Task objective = Take from the entries below the stretch from the line with "Screen dimensions: 1261x892" through the line with "the PWM input", and return it exactly, leaving the pictures out.
[[ Data under study open ]]
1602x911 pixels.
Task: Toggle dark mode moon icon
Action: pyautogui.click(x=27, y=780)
[[ Data under study closed ]]
[[ Data under study open ]]
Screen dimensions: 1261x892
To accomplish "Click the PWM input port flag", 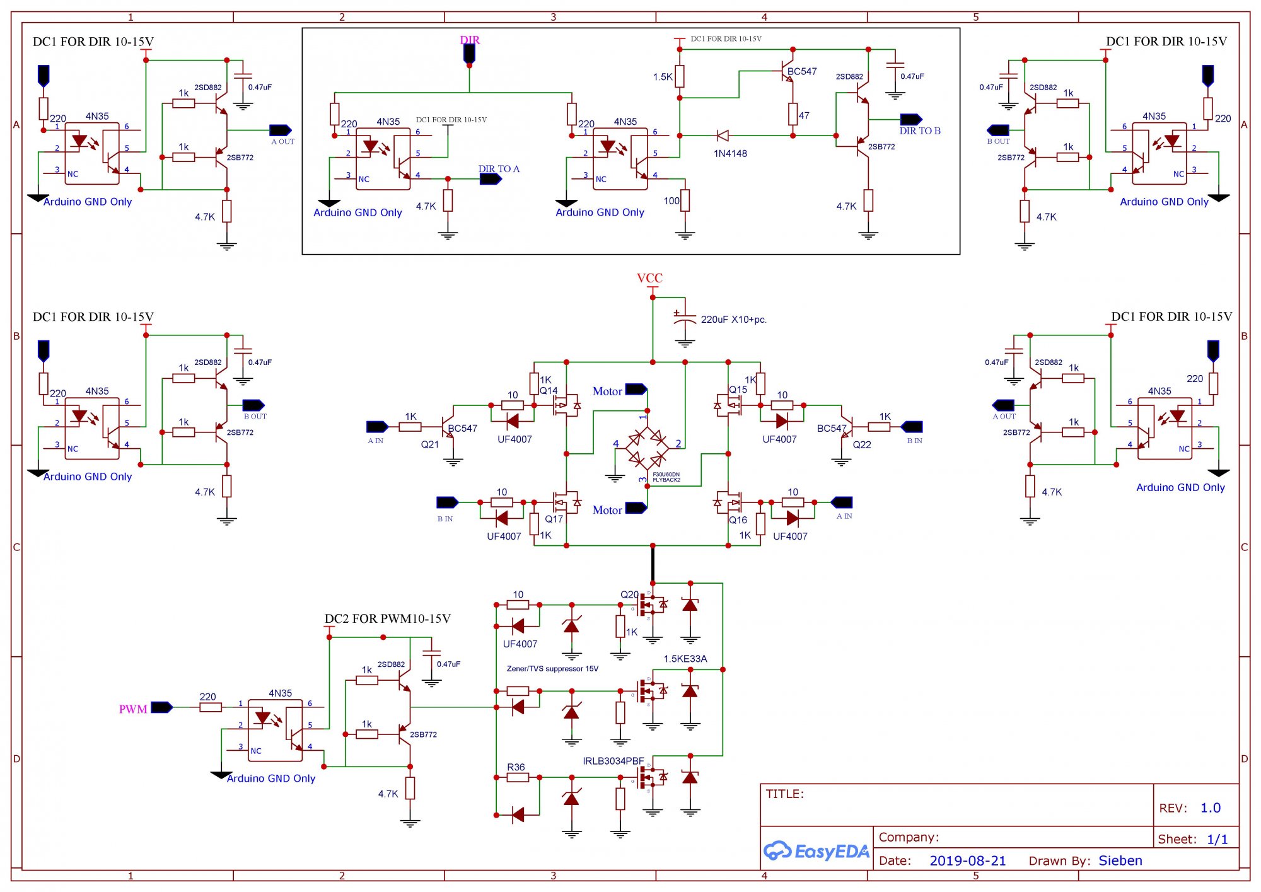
[[ Data under study closed ]]
[[ Data under study open ]]
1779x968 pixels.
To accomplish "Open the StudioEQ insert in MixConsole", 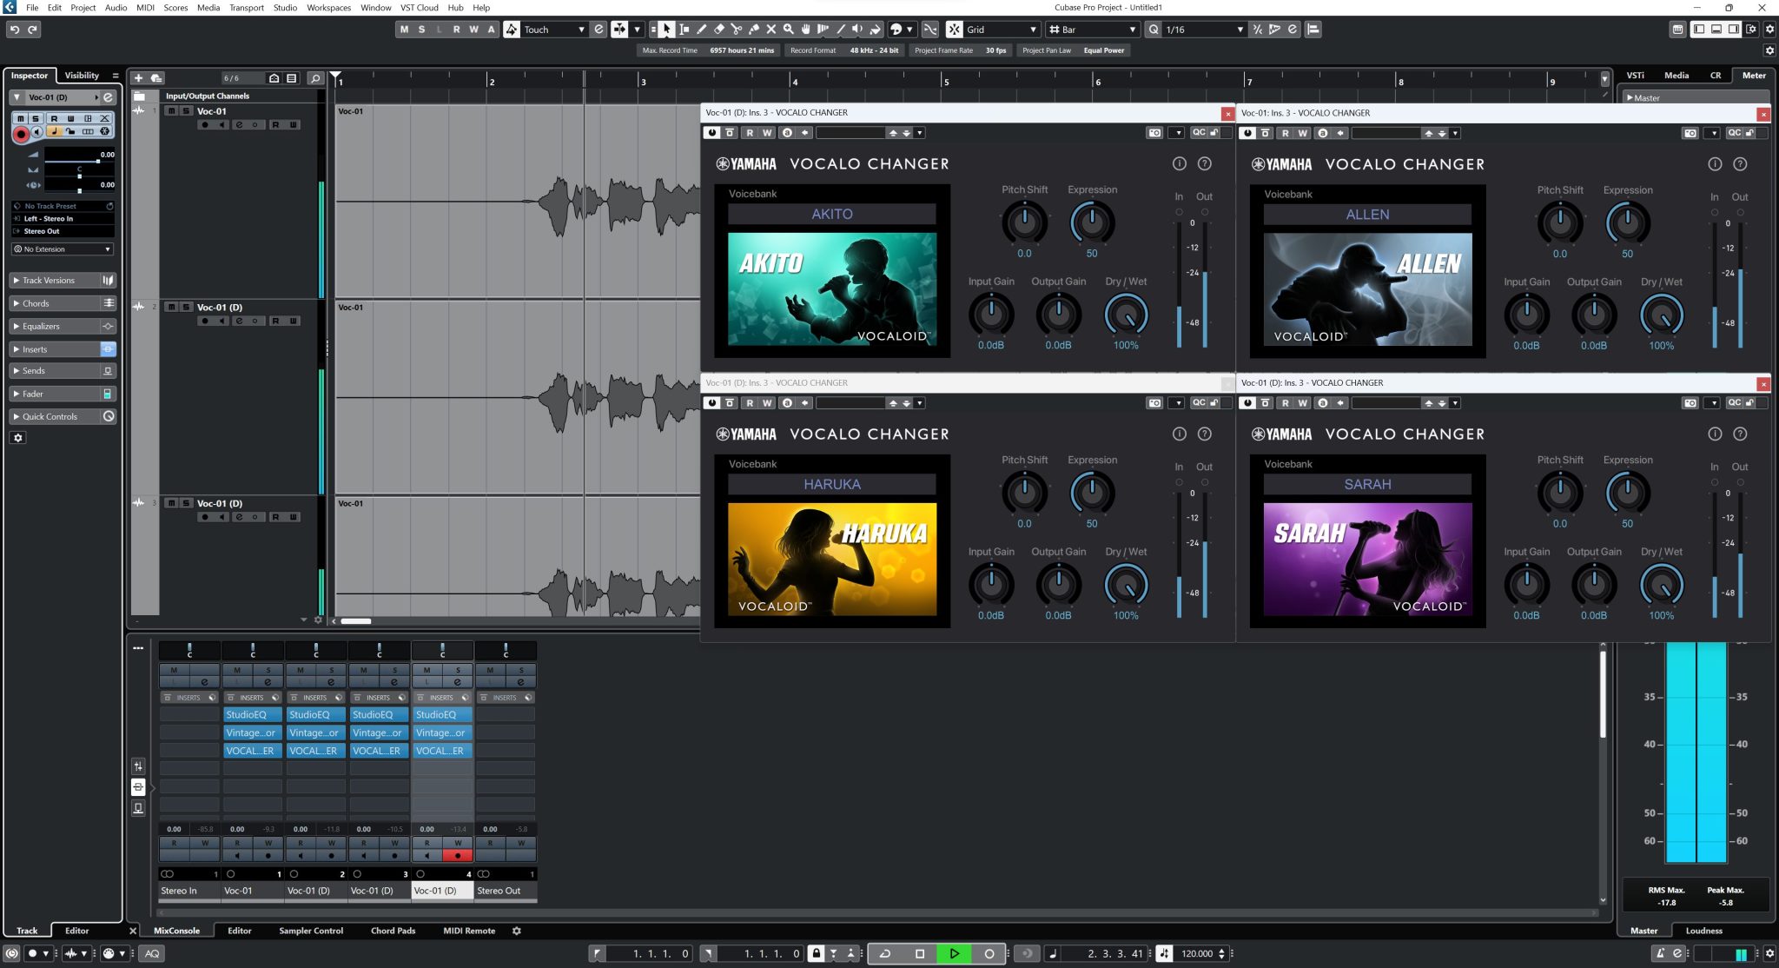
[[ Data under study closed ]]
Expected answer =
Screen dimensions: 1261x892
To accomplish "Click the PWM input port flag", 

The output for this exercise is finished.